Knowledge Transfer and Service Ownership
- Building an architecture towards changing the structure in people can be challenging, as it goes against optimizing for knowledge and change management in the near term, but it is crucial to balance short, medium, and long-term goals (45m3s).
- The "build it, you own it" strategy is effective for the first six to 12 months of a service, but after that, the person who built it is likely to move on, and the service needs to be handed over to others, requiring a transition period to ensure adoption and knowledge transfer (45m39s).

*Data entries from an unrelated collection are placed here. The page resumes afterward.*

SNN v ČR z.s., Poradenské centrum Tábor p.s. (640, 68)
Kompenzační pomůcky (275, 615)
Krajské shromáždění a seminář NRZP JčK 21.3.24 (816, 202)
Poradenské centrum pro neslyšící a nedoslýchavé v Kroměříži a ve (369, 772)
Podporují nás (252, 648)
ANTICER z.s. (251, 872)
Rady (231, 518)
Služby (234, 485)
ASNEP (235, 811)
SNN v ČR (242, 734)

- The platform verticals model can be used to facilitate this transition, where a vertical builds a new service and is on the hook for it for six to nine months, with the relevant parts of the platform advising through that period (46m17s).
- The goal is to create "Lego blocks" that anyone can pick up and take care of, even if they are not an expert, to enable an agile organization that can focus on the most important things (47m10s).
- The transition period can be challenging, and it is essential to pull teams back from the mindset of having a single person who knows the service, as this can cause contention and make it difficult to touch the service (46m49s).
- The "bus factor of one" is a common problem, where only one person knows the service, and it is essential to avoid this by creating a culture of knowledge sharing and transfer (46m56s).
Microservices, Consistency, and Technology Adoption
- Microservices were initially adopted for team autonomy, allowing different languages to be used, but now consistency is considered key, raising questions about its future and potential downsides (47m41s).
- Having multiple languages for front-end development, such as Android and iOS, and different back-end languages, like .NET and Ruby, can lead to fragmentation of skill sets within an organization (48m14s).
- This fragmentation can make it challenging to assemble cross-functional teams to deliver simple features, requiring a large number of people with different skill sets (48m44s).
- The complexity of native platforms like Android and iOS, each with their own languages, contributes to this challenge (49m11s).
- To address this, it's essential to strike a balance between allowing innovation and trying new things, while also having a path for making successful new technologies official and widely adopted (49m30s).
- Allowing everyone to choose their own technologies without a clear path for adoption can lead to unmanageability, especially as the business grows (49m44s).
- A successful business needs a clear strategy for managing technology adoption to avoid complications in the long run (49m55s).